[START Data to process]

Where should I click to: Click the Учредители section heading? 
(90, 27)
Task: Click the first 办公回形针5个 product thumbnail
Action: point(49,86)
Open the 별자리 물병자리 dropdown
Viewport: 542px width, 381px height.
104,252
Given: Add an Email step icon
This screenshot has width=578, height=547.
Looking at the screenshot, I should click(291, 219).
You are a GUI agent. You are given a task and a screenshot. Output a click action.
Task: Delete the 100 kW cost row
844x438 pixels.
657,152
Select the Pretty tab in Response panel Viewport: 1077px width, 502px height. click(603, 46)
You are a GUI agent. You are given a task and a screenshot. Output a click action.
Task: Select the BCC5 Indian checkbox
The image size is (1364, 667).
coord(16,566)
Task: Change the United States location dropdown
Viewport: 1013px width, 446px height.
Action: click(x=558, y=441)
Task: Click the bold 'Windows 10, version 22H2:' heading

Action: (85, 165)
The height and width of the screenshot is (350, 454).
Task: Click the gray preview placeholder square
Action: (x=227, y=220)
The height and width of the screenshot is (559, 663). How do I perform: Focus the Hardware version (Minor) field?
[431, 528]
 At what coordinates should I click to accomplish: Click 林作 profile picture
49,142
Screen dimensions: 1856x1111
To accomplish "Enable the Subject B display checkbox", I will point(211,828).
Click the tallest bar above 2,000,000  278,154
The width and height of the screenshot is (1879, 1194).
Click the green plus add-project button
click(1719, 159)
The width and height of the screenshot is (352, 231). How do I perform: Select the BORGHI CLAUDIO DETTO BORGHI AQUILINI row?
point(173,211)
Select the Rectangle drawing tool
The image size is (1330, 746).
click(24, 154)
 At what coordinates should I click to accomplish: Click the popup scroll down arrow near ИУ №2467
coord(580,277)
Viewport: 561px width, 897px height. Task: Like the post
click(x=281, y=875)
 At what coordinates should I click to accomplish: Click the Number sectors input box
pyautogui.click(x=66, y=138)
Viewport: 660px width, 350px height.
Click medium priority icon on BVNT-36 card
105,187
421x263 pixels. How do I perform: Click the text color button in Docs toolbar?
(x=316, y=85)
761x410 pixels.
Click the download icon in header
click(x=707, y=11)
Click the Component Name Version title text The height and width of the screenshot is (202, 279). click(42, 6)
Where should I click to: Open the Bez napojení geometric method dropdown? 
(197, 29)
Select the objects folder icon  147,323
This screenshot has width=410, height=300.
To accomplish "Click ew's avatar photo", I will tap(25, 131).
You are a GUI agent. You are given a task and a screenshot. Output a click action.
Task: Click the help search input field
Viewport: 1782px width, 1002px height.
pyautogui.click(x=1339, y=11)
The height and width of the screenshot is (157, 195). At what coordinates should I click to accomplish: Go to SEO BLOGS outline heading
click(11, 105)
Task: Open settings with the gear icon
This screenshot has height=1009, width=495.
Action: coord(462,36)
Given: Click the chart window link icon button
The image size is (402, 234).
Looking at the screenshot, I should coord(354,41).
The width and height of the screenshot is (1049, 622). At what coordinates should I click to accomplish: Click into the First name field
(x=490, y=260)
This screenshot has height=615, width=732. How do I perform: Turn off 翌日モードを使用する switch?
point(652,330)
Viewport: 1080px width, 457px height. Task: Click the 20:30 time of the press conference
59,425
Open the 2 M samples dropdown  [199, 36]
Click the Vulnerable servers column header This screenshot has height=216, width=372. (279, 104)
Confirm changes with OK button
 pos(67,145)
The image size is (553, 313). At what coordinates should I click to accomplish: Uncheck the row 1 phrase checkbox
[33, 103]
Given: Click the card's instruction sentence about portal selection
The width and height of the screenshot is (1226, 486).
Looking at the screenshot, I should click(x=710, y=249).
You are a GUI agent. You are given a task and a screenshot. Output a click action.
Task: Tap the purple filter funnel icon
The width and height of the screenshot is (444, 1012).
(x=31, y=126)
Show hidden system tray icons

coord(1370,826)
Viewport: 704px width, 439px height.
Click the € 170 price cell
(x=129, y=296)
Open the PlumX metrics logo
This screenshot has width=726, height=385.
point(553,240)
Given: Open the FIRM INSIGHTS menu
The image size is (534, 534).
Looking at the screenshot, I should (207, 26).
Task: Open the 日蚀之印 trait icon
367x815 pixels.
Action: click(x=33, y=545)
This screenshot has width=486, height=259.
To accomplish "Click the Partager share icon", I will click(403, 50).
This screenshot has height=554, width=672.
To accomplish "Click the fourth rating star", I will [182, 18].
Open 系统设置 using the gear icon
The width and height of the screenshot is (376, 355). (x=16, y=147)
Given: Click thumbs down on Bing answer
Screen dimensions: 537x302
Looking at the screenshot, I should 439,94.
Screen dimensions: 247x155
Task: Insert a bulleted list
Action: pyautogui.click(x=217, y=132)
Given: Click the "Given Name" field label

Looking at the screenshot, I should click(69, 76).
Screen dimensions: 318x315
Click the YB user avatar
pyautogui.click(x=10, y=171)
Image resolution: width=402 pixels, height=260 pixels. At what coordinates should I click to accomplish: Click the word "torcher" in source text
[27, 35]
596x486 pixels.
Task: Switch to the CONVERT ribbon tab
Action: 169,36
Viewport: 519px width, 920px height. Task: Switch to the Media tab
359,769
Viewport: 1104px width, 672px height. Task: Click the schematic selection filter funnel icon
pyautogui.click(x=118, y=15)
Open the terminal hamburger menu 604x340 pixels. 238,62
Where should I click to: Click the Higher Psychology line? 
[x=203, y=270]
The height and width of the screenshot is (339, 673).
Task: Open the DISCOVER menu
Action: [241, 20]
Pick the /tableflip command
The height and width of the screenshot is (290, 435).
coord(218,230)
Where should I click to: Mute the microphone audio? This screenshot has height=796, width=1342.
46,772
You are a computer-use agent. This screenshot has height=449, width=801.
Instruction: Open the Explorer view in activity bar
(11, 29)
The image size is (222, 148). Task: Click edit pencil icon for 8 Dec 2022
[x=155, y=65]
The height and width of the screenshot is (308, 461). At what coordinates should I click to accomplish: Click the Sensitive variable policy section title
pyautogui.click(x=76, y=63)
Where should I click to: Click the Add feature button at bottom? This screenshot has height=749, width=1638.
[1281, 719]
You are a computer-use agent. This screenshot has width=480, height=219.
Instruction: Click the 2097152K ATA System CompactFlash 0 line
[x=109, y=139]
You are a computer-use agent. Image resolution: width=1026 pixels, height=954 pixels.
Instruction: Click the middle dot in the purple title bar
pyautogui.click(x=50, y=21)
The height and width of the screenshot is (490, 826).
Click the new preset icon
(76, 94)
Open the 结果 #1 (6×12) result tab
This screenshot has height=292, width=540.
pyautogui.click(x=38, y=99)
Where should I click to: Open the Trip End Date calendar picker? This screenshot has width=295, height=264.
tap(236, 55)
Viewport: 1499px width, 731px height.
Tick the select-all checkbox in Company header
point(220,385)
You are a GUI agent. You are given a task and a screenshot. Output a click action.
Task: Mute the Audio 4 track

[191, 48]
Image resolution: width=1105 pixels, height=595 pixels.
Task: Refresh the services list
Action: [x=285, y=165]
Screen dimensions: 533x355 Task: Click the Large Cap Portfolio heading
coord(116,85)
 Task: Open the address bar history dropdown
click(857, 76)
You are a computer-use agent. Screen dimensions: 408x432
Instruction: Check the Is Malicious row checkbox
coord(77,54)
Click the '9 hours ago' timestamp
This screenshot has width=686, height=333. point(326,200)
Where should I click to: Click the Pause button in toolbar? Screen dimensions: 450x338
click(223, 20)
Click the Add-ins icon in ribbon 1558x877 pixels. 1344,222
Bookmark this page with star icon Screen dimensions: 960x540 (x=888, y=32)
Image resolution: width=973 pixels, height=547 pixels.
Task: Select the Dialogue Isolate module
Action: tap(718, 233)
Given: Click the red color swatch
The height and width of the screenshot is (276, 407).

[END Data to process]

» **The problem**
Convert the lines that run from the one containing "Viewport: 519px width, 920px" through the one containing "[1281, 719]" into a JSON list of strings, one string per line, with blank lines left out.

» **Response to the task**
[
  "Viewport: 519px width, 920px height. Task: Switch to the Media tab",
  "359,769",
  "Viewport: 1104px width, 672px height. Task: Click the schematic selection filter funnel icon",
  "pyautogui.click(x=118, y=15)",
  "Open the terminal hamburger menu 604x340 pixels. 238,62",
  "Where should I click to: Click the Higher Psychology line? ",
  "[x=203, y=270]",
  "The height and width of the screenshot is (339, 673).",
  "Task: Open the DISCOVER menu",
  "Action: [241, 20]",
  "Pick the /tableflip command",
  "The height and width of the screenshot is (290, 435).",
  "coord(218,230)",
  "Where should I click to: Mute the microphone audio? This screenshot has height=796, width=1342.",
  "46,772",
  "You are a computer-use agent. This screenshot has height=449, width=801.",
  "Instruction: Open the Explorer view in activity bar",
  "(11, 29)",
  "The image size is (222, 148). Task: Click edit pencil icon for 8 Dec 2022",
  "[x=155, y=65]",
  "The height and width of the screenshot is (308, 461). At what coordinates should I click to accomplish: Click the Sensitive variable policy section title",
  "pyautogui.click(x=76, y=63)",
  "Where should I click to: Click the Add feature button at bottom? This screenshot has height=749, width=1638.",
  "[1281, 719]"
]